Другой жизни не будет - Нуровская Мария. Страница 26

— Прости меня, сын, за то, что любить тебя не могла, — шепчу, а он руку мою в свою берет, осторожно так, как птенца проклюнувшегося.

— Ты для меня — все в жизни.

Второй раз мой сын мне так говорит, второй раз в любви невзаимной признается. Слезы текут по щекам моим. Люблю тебя, поправляю я себя, только об этом сама не знаю“.

Михал заявился, ключи от машины в руках вертит и, не снимая куртки, в кресло плюхается. Молчит, брелочком поигрывает.

Один вид его действовал раздражающе.

— Так что, когда приезжает? — наконец выговорил он.

— В субботу.

После его ухода он решил взяться за стирку. Рассортировал белье, цветное в одну кучку, белое — в другую. Если бы не стиральная машина, все бы относил в прачечную, а так вроде бы незачем. Да и больших денег стоил бы ему этот ворох белья.

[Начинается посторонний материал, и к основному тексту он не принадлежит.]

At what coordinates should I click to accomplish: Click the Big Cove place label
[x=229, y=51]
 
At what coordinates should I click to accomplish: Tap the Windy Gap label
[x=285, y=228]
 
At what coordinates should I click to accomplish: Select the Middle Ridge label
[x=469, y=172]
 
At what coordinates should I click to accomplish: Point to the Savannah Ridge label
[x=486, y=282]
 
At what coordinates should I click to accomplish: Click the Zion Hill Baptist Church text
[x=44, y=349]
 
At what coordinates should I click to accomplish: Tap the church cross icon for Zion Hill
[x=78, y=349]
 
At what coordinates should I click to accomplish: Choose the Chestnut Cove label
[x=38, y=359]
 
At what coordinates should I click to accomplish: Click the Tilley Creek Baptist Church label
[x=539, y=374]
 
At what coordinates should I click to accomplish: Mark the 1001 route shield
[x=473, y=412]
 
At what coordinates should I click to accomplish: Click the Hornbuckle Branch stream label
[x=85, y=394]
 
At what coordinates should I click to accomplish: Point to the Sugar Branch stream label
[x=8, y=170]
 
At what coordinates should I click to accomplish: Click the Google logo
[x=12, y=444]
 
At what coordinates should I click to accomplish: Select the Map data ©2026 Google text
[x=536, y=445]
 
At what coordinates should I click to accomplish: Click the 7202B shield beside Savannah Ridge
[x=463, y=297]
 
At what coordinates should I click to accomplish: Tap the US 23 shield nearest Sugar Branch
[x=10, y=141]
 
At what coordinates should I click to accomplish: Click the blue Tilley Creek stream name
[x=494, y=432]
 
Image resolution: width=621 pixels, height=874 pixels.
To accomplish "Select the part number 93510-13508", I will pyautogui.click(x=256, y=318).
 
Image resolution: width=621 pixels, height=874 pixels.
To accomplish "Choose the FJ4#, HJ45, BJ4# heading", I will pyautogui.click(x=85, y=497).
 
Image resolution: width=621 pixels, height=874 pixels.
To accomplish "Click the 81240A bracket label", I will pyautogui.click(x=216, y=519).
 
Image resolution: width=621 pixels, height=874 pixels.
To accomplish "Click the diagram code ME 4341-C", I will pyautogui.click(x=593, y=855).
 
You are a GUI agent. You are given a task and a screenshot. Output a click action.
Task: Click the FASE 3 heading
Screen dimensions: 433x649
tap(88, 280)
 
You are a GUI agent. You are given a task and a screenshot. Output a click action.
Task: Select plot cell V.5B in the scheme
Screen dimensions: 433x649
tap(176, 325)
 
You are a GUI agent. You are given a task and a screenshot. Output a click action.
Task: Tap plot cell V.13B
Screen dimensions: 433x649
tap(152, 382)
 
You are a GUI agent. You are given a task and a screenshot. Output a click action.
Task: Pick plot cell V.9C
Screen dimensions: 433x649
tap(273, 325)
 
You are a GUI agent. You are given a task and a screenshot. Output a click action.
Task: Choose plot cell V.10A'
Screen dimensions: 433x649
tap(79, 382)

Игра в кошки-мышки, все это — наша паскудная жизнь, подумал он. И в связи с этим припомнился ему один случай с главным лесничим, который, наверное, думал о жизни то же самое, а может, действительно психом был. Поручили ему организовать охоту, в ней должен был принять участие генерал. Ну, главный лесничий начал подготовку: совещание собрал, а потом приказал ржавую пушку, оставшуюся от немцев, из сарая вытащить. Затем развернул ее навстречу приезжим и у дороги поставил. Генеральская охрана от ужаса застыла. Лесничий приказал генерала связать и в подвал посадить, а у дверей своего доверенного помощника, младшего лесничего, с двухстволкой поставил. Тот от природы заикой был. Позднее его признания очень интересно выглядели. Следователи никак не могли уловить, о чем он, заикаясь, рассказывал. Не выдержав, они вывели его из дела. Парню этому крупно повезло, потому что тогда сурово наказывали за гораздо меньшие провинности. А он как бы прикрыт оказался, ведь приказ старшего исполнял, не могли же его за сверхусердие покарать.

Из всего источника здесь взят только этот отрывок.